软件漏洞对软件系统的安全性和完整性构成重大风险。尽管之前的研究已经探索了使用深度学习和预训练模型的漏洞检测，但这些方法通常无法为开发人员有效地理解和修复漏洞提供必要的详细解释。大型语言模型（llm）的出现由于其先进的生成能力和理解复杂环境的能力而带来了变革潜力，为解决这些挑战提供了新的可能性。在本文中，我们提出了LLMVulExp，这是一个自动化框架，旨在专门为llm提供漏洞检测和解释的双重任务。为了解决获取高质量注释数据和注入特定领域知识的挑战，LLMVulExp利用基于提示的技术来注释漏洞解释，并使用带有低秩适应（Low-Rank Adaptation, LoRA）的指令调优对llm进行微调，使LLMVulExp能够检测代码中的漏洞类型，同时生成详细的解释，包括原因、位置和修复建议。此外，我们采用基于思维链（CoT）的关键代码提取策略，使llm专注于分析易受攻击的代码，进一步提高检测精度和解释深度。我们在三个基准数据集上进行了多个漏洞检测设置的实验，证明了我们的方法的有效性。本研究强调了利用llm进行现实世界漏洞检测和解释任务的可行性，为llm在软件安全中的适应和应用提供了重要的见解。
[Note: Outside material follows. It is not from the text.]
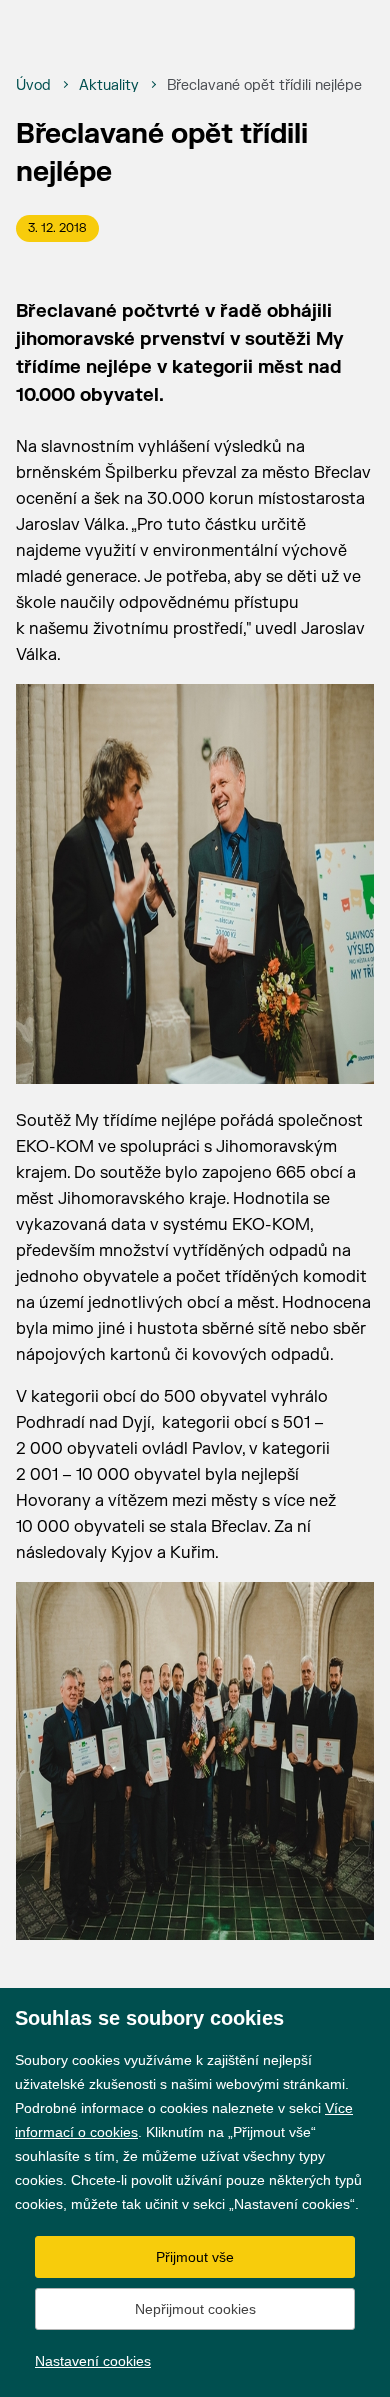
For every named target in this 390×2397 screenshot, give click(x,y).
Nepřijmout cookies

本文章由计算机程序翻译，如有差异，请以英文原文为准。

求助全文

约1分钟内获得全文求助全文

来源期刊

IEEE Transactions on Software Engineering 工程技术-工程：电子与电气

CiteScore

9.70

自引率

10.80%

发文量

724

审稿时长

6 months

期刊介绍： IEEE Transactions on Software Engineering seeks contributions comprising well-defined theoretical results and empirical studies with potential impacts on software construction, analysis, or management. The scope of this Transactions extends from fundamental mechanisms to the development of principles and their application in specific environments. Specific topic areas include: a) Development and maintenance methods and models: Techniques and principles for specifying, designing, and implementing software systems, encompassing notations and process models. b) Assessment methods: Software tests, validation, reliability models, test and diagnosis procedures, software redundancy, design for error control, and measurements and evaluation of process and product aspects. c) Software project management: Productivity factors, cost models, schedule and organizational issues, and standards. d) Tools and environments: Specific tools, integrated tool environments, associated architectures, databases, and parallel and distributed processing issues. e) System issues: Hardware-software trade-offs. f) State-of-the-art surveys: Syntheses and comprehensive reviews of the historical development within specific areas of interest.